╭─ PROVIDED ENTRIES

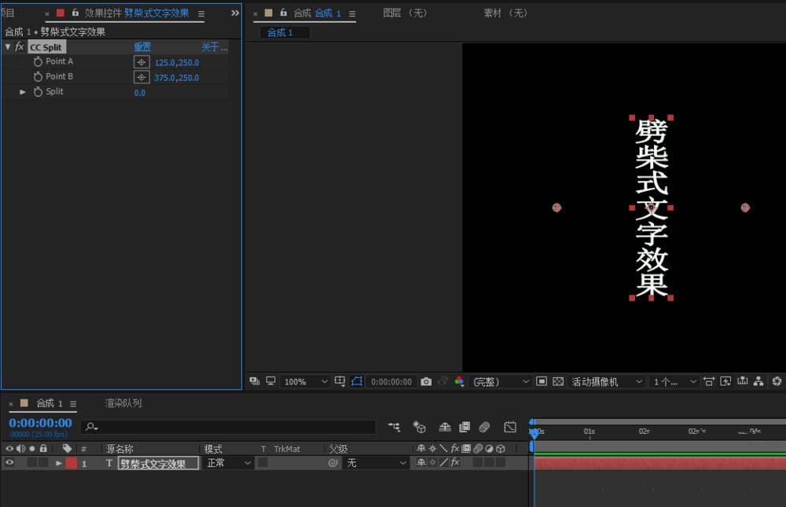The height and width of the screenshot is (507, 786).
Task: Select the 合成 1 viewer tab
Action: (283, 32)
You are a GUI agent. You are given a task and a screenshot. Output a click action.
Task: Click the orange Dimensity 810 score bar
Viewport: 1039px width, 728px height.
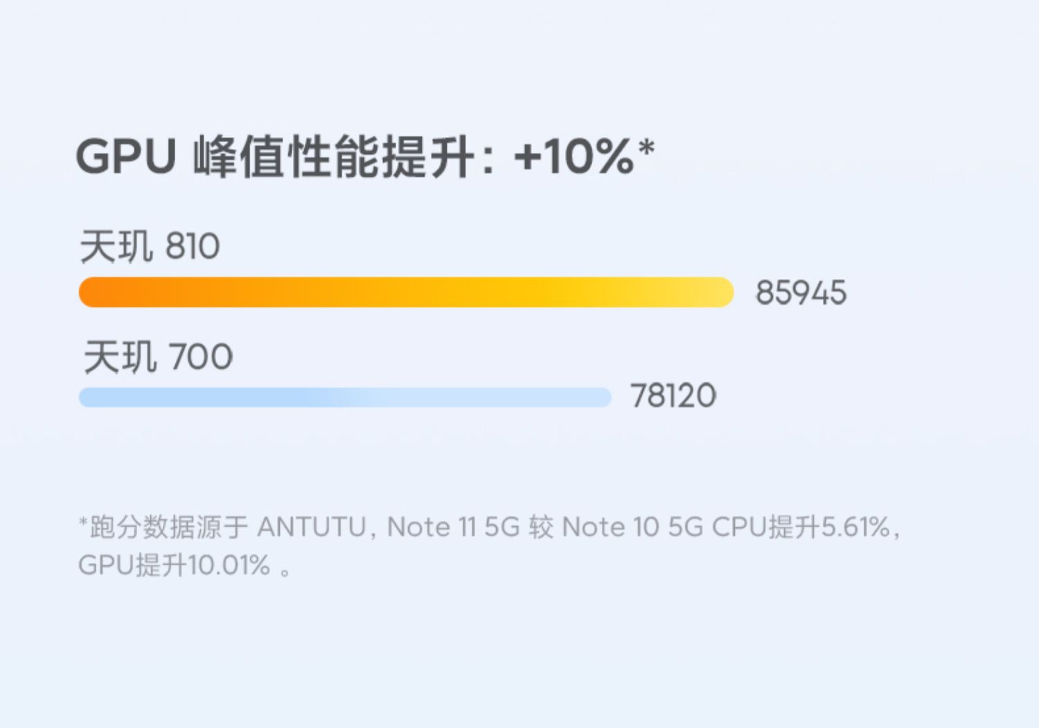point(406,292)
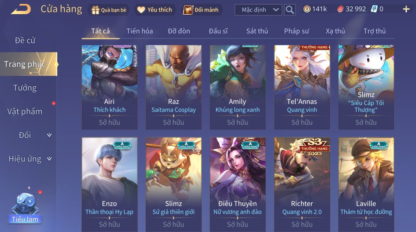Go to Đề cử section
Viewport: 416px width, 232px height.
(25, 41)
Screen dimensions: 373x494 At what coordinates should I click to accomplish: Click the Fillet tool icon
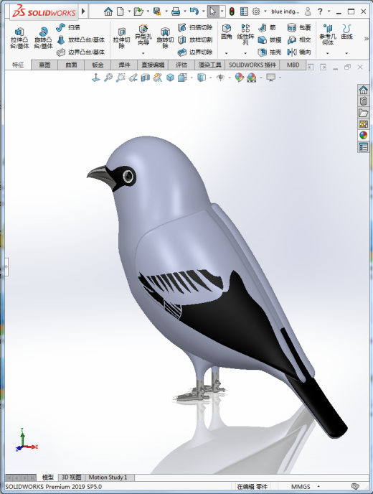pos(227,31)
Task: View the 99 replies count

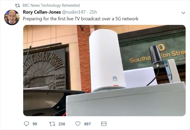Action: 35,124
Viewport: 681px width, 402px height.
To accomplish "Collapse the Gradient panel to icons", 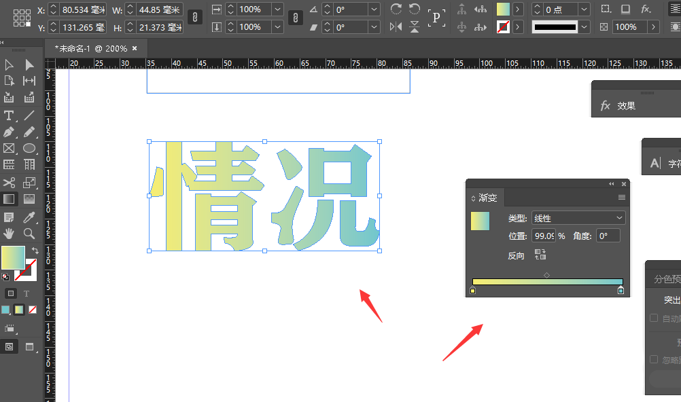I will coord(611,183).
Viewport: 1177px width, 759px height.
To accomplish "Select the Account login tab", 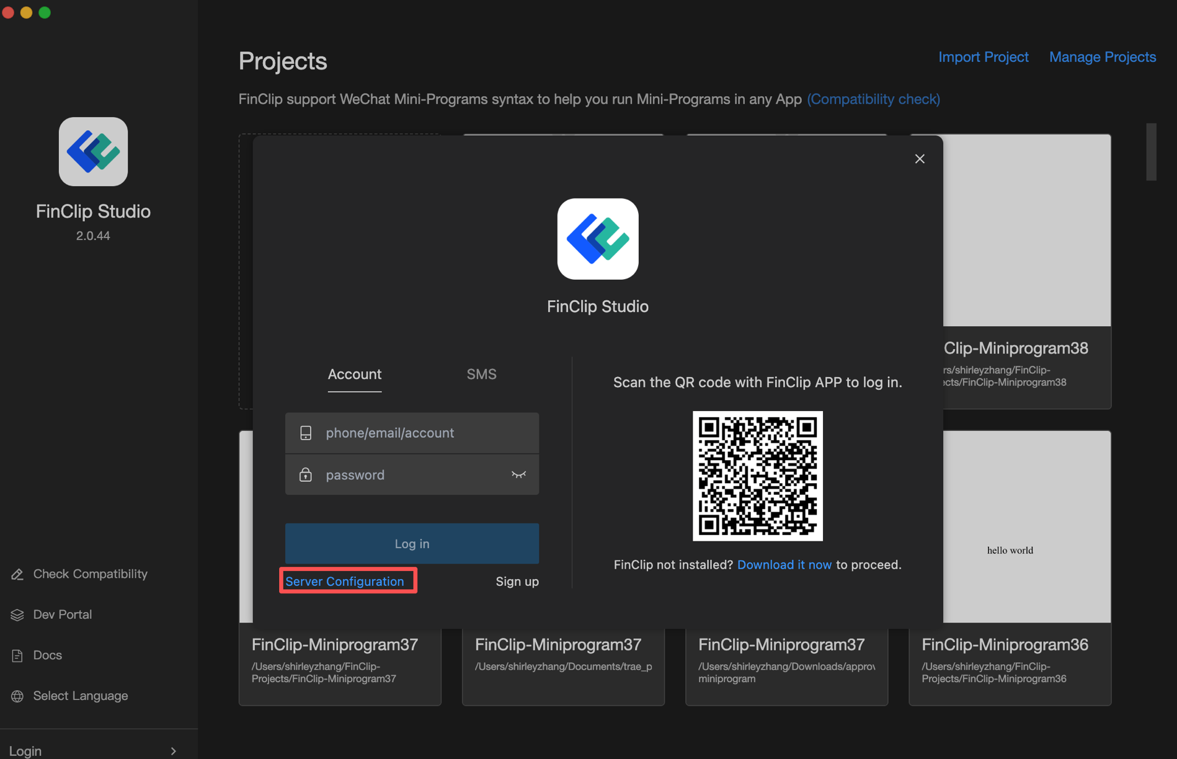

╰─
╭─ PROVIDED ENTRIES

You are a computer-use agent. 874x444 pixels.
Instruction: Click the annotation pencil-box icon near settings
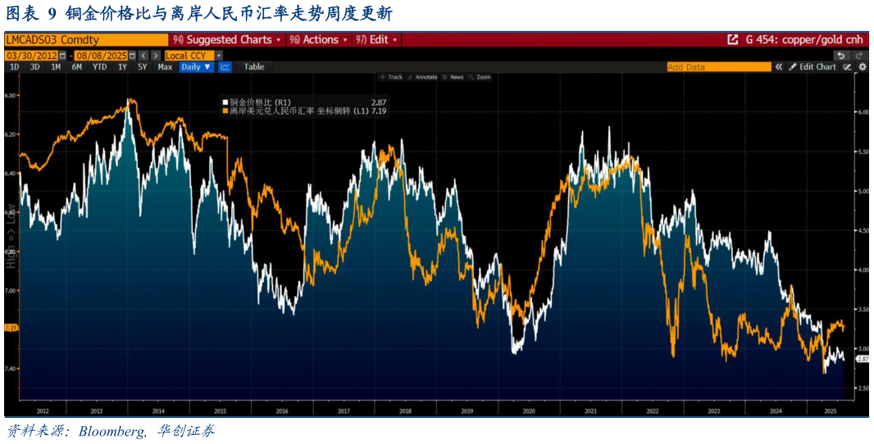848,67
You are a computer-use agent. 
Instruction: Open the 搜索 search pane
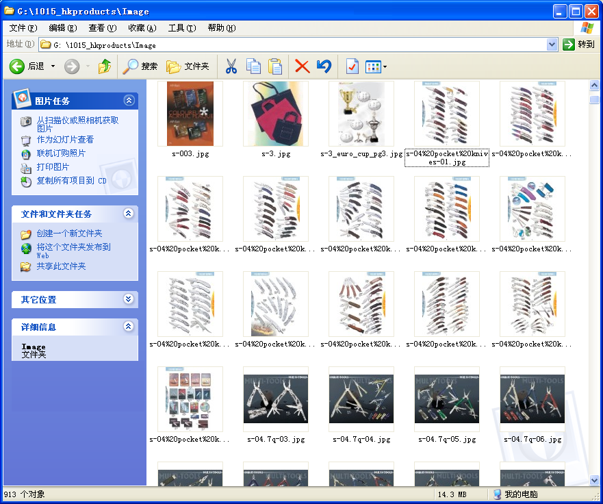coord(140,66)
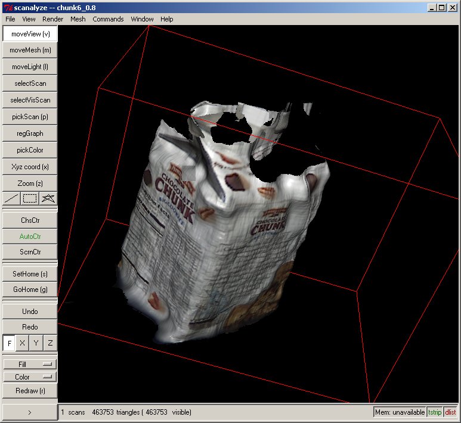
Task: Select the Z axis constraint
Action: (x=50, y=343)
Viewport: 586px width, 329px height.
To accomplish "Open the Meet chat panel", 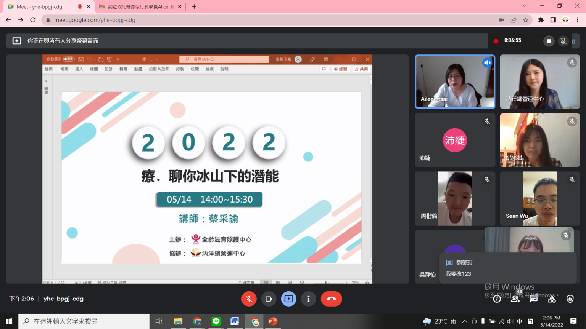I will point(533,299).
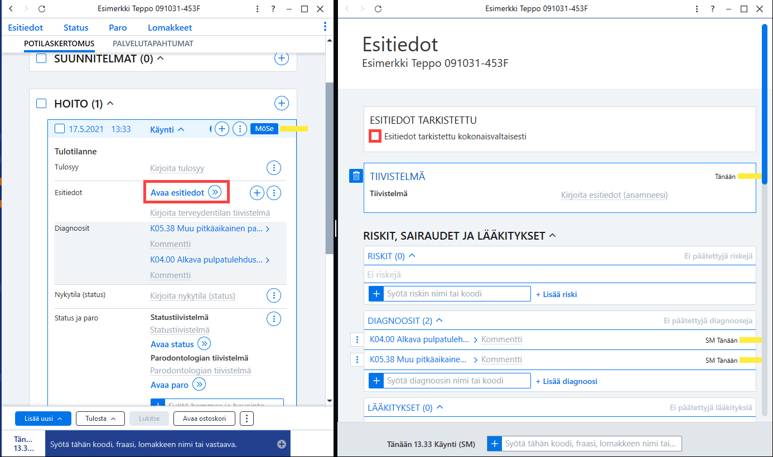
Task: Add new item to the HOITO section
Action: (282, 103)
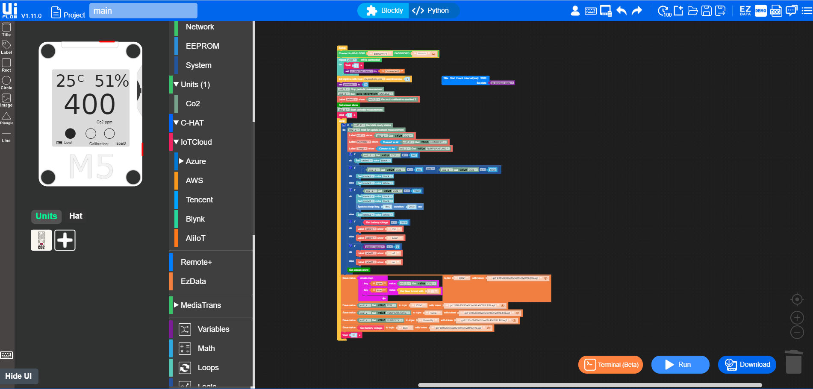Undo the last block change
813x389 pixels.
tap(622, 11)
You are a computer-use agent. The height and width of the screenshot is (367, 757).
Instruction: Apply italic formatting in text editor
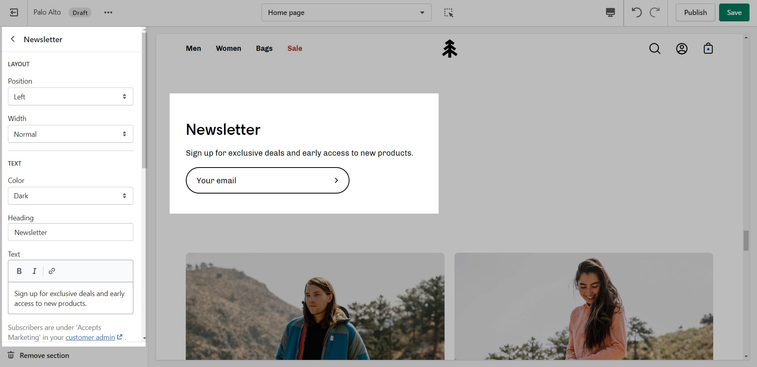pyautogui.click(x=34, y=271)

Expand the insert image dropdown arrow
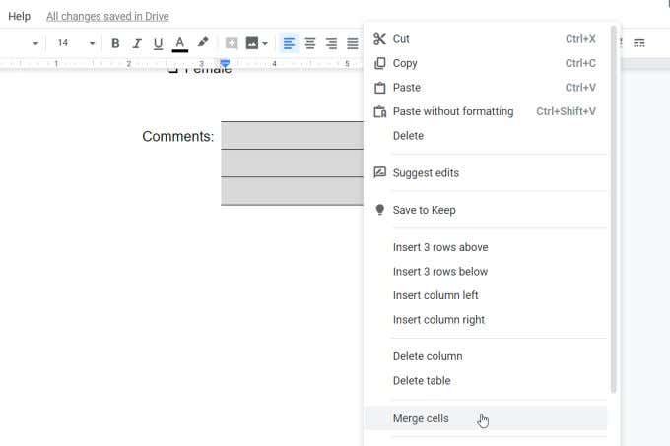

╰─

YOUR INSTRUCTIONS:
Please return each line of the listing above that contains "computer".

SOLVED EXERCISE:
You are a computer-use agent. 874x444 pixels.
You are a computer-use agent. 
You are a computer-use agent. The height and width of the screenshot is (367, 757).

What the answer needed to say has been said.